Marie, avergonzada, negó con la cabeza.

—Ya lo creo. Nunca habrás ido al teatro.

—No, no he ido nunca. Pero sé leer.

—Por supuesto que sabes leer. De lo contrario, los señores no te habrían contratado. A los pequeños les tienes que leer siempre.

—¿Y la señora?

—Ella... en el fondo quisiera ser cantante, pero yo te digo que no afina. Todos se dan cuenta, menos ella, y por eso muchas veces está de mal humor.

—¿Y la muchacha que me ha abierto la puerta?

—Esa es Sophie. Una tontaina que lleva medio año en la casa.

—¿Por qué es tan antipática?

—Bah, ya se le pasará. Le gustaría ser niñera, pero ni siquiera sabe leer. Eso el doctor no lo tolera. Ven, te enseño la casa.

Anna la paseó por todas las estancias, y Marie quedó impresionada. En la sala había un piano y los niños tenían cada uno su propia habitación, junto a la cual había un pequeño cuarto.

—Aquí vas a dormir tú, al lado mismo de la habitación de Lili. Hedi todavía estará unos días para que los niños puedan acostumbrarse a ti. Mientras tanto, dormirás con Sophie en el cuarto de detrás de la cocina.

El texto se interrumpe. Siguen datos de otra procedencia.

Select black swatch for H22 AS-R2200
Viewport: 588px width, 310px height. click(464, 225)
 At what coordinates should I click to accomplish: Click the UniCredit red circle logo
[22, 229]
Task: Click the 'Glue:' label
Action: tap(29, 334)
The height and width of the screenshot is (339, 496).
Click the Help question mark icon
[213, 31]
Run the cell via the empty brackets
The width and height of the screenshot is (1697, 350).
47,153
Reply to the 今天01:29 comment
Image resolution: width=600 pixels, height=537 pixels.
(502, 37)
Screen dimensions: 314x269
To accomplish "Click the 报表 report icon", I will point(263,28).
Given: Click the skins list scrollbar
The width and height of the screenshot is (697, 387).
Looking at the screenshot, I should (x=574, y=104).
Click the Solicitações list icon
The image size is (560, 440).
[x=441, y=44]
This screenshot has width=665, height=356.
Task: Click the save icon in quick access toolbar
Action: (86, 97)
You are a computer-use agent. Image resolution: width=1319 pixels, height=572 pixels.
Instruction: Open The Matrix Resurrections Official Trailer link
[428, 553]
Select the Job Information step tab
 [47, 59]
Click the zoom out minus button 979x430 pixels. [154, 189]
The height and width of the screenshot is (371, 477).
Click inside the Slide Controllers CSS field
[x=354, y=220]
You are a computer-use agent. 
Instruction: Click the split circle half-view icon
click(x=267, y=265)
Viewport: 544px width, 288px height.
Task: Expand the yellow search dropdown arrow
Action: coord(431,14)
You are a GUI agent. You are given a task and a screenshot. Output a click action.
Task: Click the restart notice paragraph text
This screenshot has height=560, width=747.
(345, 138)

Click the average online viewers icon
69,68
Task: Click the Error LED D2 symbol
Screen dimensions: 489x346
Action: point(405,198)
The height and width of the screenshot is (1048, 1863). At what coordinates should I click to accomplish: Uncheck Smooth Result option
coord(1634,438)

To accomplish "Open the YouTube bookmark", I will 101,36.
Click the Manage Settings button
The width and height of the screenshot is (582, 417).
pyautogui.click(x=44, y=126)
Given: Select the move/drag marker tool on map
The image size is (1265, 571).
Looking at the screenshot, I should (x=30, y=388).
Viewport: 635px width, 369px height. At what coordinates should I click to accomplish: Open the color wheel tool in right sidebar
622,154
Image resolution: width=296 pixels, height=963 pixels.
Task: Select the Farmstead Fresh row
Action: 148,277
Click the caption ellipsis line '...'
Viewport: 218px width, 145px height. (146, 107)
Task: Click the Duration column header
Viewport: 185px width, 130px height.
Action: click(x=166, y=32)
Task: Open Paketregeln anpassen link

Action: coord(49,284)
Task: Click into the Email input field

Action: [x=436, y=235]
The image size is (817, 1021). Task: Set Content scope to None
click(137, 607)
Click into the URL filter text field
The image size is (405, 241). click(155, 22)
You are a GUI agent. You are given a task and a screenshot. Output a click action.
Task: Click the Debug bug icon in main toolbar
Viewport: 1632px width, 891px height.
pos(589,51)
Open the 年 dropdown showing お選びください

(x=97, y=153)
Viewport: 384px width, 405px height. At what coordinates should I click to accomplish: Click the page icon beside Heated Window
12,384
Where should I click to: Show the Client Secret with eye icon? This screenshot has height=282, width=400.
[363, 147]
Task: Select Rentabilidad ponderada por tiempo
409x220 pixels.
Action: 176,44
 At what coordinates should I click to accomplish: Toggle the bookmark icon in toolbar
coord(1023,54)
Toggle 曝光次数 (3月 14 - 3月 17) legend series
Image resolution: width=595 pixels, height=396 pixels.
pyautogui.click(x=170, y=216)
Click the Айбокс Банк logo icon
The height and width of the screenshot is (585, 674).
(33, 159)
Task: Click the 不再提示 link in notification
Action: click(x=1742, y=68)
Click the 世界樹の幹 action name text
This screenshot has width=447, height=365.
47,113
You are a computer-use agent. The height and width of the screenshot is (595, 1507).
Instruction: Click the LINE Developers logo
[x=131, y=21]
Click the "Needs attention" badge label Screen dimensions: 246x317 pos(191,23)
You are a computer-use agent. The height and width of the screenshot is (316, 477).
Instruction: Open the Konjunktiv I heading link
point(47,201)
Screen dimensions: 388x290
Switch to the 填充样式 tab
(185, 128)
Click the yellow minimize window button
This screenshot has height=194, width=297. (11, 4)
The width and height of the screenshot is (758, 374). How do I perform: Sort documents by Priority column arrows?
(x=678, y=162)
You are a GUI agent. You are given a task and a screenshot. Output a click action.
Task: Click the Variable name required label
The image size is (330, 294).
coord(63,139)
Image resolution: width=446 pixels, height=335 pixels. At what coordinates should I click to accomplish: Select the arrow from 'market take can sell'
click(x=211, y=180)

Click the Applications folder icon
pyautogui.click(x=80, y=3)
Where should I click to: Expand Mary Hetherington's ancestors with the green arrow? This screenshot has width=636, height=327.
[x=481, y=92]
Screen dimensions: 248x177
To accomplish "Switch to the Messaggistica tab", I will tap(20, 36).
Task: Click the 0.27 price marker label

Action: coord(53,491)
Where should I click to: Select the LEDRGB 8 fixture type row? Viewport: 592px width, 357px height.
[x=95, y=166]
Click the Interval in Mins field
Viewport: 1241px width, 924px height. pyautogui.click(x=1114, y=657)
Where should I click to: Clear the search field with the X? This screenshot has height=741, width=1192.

Lentamente, Marie traspasó el umbral e inspeccionó la pieza. En la parte opuesta a la ventana había una cama estrecha, recubierta de una ropa tan blanca como el jazmín. La manta no era vieja ni delgada, al contrario: si la vista no la engañaba, se trataba de un auténtico edredón. En la mesita de noche había un jarro con flores; delante de la ventana abierta flameaba una cortina clara, a través de la cual se atisbaban los grandes árboles. ¿Cómo podía ser posible? ¿Cómo había merecido ella tanta suerte? Se le saltaron las lágrimas.

En casa de sus padres, las cuatro hermanas habían tenido que conformarse con dos camastros estrechísimos, compartiendo ella lecho con Magda, su hermana mayor. Las mantas eran tan finas que en invierno su madre las cubría con una funda rellena de paja. La ropa de cama se cambiaba rara vez, y en más de una ocasión Marie se despertaba por las patadas de su hermana o por los fastidiosos mordiscos de las chinches. Eso sí, se sentía segura en el minúsculo cuartito de aquel entonces. El padre nunca entraba en el dormitorio de las hijas, y el hermano había sido alojado en una habitación aparte, situada en el otro extremo del patio.